▶ [SOLICITUD PLANTEADA 1] Indique si cada afirmación concuerda con el texto sobre la falda larga y responda sí o no, citando textualmente las palabras decisivas: (a) las mujeres discuten si conviene alargar la falda diez centímetros; (b) la falda larga llegó con tarjetas de visita; (c) los maridos apoyaron la falda larga desde el principio.

:: TEXTO PARA LEER ::

Mientras el Consejo de
Seguridad discute sobre el intrincado problema de Palestina, las mujeres,
fieles a la eterna política de la coquetería, discuten si es o no conveniente
alargar diez centímetros a la falda. La polémica ha llenado de un día a otro
los cuatro puntos cardinales de ese universo independiente, autónomo, que no se
preocupa de doctrinas Monroe´s ni de actas de Chapultepec. La jurisdicción del
sexo feo termina allí. En esa frontera imprecisa, sin delimitaciones
geográficas, donde se quiebran irremediablemente, empieza el caprichoso, el
pintoresco y voluble país de la moda. Nosotros -los de este lado del sexo- ante
la imposibilidad de conocerlo nos limitamos a creer que es un mundo distinto,
descomplicado, sin fenómenos atmosféricos y sin fuerzas de gravedad, en donde
los habitantes tienen una digestión perfecta y una conciencia limpia. Un país
ideal de donde un día -sin tarjetas de visita-nos llegó la falda larga.
Al principio tuvo que
luchar duramente, enfrentarse a la resistencia civil de los maridos que sabían
que diez centímetros de falda eran suficientes para desequilibrar el
presupuesto nacional. Tuvo que argumentar contra una generación que tenía los
sentidos acostumbrados a una moda más franca, más elemental, y que no podía
permitir que las rodillas y los tobillos pasaran a ser un espectáculo de
leyenda. Pero la falda larga era irrevocable voluntad del ancestro, el retorno
al puritanismo, o a la recatada vanidad de nuestras abuelas. Y tuvo que
prosperar.

:::
:: INFORMACIÓN PROPORCIONADA ::

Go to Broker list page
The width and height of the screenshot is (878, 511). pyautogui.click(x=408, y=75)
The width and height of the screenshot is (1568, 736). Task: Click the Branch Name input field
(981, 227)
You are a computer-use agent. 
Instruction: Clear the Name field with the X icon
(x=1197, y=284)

:::

▶ [SOLICITUD PLANTEADA 2] Indique cuántas líneas de las filas contienen la cadena "width". Responda solo con el número.

▶ [RESULTADO FINAL 1]
(a) Sí: "discuten si es o no conveniente alargar diez centímetros a la falda".
(b) No: "sin tarjetas de visita".
(c) No: "enfrentarse a la resistencia civil de los maridos".

▶ [RESULTADO FINAL 2] 2